A croire que son leitmotiv est uniquement le plaisir de faire de la politique, de s’adonner aux tâches ingrates, Rachid Nekkaz s’est souvenu il y a peu qu’il avait des origines algériennes et se voit depuis lors un destin politique, celui de démocratiser « son »  pays qui n’attendait que lui pour enfin se positionner sur l’échiquier politique international.

Après Ghardaïa et Ain Salah, Rachid Nekkaz a sillonné l’Algérie à la recherche d’une identité politique, d’une reconnaissance populaire, ou plutôt d’une sorte de virginité. Tout cela en vain, car l’approche qu’il a eu avec l’Algérie profonde et sa spécificité politique lui a joué des tours et l’a drapé du costume de bouffon, lui le parvenu sans repères.

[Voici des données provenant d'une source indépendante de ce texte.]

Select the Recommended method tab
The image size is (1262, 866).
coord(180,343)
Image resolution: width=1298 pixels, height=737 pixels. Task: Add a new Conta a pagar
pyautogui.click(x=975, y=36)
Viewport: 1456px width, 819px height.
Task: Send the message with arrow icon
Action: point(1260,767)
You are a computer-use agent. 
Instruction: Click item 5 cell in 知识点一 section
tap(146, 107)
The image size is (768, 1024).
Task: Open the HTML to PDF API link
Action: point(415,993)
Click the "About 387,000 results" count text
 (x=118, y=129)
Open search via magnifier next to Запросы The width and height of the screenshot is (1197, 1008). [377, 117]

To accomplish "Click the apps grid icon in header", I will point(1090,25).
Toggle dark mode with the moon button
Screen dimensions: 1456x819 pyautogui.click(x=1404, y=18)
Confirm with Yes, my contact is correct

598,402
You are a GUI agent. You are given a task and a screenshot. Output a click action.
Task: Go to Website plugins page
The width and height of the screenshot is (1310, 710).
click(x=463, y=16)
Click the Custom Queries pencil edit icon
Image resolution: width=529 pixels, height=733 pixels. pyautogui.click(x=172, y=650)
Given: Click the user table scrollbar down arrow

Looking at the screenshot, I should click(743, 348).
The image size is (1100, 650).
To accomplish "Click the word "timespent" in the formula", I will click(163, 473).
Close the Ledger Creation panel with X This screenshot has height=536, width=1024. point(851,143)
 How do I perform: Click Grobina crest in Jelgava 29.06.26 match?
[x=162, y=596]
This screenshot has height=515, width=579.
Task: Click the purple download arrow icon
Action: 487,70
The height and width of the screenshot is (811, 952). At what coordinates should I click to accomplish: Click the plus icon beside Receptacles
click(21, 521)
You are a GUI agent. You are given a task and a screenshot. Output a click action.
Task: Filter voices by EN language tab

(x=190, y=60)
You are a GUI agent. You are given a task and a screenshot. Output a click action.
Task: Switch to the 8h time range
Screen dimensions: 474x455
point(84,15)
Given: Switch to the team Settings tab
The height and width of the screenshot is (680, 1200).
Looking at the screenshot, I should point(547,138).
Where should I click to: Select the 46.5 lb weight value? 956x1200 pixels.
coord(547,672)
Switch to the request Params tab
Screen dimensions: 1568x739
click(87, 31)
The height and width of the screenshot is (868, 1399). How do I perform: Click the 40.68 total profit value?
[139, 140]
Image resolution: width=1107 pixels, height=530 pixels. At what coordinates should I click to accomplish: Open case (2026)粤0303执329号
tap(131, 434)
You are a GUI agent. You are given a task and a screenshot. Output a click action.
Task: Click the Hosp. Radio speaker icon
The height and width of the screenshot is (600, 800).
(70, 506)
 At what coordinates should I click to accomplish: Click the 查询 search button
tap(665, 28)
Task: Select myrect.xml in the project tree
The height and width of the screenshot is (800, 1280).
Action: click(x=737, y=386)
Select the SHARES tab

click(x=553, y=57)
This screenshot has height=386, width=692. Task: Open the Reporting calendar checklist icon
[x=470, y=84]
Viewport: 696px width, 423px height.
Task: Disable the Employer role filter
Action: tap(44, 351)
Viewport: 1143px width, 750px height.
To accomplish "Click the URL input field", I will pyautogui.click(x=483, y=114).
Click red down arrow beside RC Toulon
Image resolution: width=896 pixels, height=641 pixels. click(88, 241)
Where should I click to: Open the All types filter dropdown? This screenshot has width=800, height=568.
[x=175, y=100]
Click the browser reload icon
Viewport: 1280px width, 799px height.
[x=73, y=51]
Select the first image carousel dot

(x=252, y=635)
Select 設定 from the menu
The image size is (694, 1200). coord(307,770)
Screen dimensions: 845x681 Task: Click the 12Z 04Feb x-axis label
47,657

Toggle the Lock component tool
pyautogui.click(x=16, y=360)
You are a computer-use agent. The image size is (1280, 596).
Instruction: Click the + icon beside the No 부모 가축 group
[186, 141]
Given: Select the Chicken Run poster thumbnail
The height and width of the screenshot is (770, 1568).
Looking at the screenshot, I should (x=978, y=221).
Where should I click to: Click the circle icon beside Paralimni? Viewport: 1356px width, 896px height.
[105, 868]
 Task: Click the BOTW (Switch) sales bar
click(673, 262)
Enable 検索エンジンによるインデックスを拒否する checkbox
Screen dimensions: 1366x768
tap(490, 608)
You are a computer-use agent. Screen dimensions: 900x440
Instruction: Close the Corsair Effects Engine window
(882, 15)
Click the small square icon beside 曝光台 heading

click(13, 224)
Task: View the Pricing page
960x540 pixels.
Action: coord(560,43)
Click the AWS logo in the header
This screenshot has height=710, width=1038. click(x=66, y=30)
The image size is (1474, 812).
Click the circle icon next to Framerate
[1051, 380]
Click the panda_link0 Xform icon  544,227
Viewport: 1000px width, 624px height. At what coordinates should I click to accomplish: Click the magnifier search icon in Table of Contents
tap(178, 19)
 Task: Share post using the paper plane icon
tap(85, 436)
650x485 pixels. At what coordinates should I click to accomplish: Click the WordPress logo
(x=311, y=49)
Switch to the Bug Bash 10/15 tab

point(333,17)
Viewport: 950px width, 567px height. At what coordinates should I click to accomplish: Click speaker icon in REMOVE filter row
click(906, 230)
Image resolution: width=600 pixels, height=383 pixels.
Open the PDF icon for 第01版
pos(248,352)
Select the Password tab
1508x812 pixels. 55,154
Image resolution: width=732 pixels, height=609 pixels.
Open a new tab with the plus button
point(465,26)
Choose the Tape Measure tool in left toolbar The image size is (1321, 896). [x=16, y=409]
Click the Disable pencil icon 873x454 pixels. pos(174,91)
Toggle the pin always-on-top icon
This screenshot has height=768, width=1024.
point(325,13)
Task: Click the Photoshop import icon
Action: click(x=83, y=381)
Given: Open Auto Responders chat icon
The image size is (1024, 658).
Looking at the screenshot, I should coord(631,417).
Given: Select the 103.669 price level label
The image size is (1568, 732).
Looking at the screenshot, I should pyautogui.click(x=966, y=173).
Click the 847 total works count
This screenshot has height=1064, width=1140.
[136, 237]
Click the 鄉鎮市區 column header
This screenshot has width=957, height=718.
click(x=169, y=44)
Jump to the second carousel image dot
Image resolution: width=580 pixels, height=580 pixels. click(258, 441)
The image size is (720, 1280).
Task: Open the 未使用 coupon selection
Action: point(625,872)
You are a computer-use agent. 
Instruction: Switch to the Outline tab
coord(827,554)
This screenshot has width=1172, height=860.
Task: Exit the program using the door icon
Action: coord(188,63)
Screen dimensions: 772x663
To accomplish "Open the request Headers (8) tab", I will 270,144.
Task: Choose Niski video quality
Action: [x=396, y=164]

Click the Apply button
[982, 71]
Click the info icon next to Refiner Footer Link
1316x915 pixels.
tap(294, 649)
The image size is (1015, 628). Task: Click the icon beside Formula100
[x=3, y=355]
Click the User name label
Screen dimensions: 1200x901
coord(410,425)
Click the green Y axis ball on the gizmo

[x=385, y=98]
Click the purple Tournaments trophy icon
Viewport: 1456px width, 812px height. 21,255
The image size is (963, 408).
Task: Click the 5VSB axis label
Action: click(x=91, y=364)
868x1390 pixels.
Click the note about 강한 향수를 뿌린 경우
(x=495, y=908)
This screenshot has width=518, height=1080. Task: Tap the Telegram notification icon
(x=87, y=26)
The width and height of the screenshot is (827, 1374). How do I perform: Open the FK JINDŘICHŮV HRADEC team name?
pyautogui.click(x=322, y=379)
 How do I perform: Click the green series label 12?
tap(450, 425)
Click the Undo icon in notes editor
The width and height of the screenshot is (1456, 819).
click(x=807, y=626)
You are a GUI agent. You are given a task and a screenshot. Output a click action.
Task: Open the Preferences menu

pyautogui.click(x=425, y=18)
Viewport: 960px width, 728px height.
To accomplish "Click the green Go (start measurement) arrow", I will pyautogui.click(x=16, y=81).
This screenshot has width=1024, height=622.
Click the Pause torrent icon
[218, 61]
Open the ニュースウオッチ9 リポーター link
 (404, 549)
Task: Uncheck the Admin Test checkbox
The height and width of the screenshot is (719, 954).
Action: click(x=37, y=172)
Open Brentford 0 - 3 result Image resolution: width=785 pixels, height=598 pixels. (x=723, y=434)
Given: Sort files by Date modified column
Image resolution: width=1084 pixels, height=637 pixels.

Rappelons brièvement son soutien aux femmes en burka dans les rues de la République française laïque, son allégeance inconditionnelle à la monarchie marocaine moyenâgeuse, sa laïcité qu’il fait flotter tel un étendard sur les cieux des traditionnelles Zaouias algériennes, ses connivences avec le front national et son « point de détail de l’histoire », et enfin son soutien financier au parti du plaisir avec à sa tête une ancienne strip-teaseuse du nom de Cindy Lee !
On le dit fortuné, un magot tombé du ciel; il n’est pas plus transparent sur l’origine de sa fortune que les ministres qu’il accuse de corruption. Que dire de ces fameux squattes qu’il loue à prix d’or. Nekkaz le marchand de sommeil, une caricature ? Certainement pas, il y a du vrai dans cette anarchie qui contient ce personnage, pantin de l’Elysée dit-on, va savoir !

L’Algérie de Ben M’hidi pourrait un jour avoir Nekkaz président, au look et aux positions politiques versatiles, et à la sinusite mal soignée…

Pour toi Rachid qui t’est vu un jour sans honte messager de Dieu, je t’offre cette définition de l’identité, toi l’Algérien, le Français, l’Américain, et enfin le Marocain : l’identité ne se perd pas, à moins de ranger Socrate et l’héritage de son père.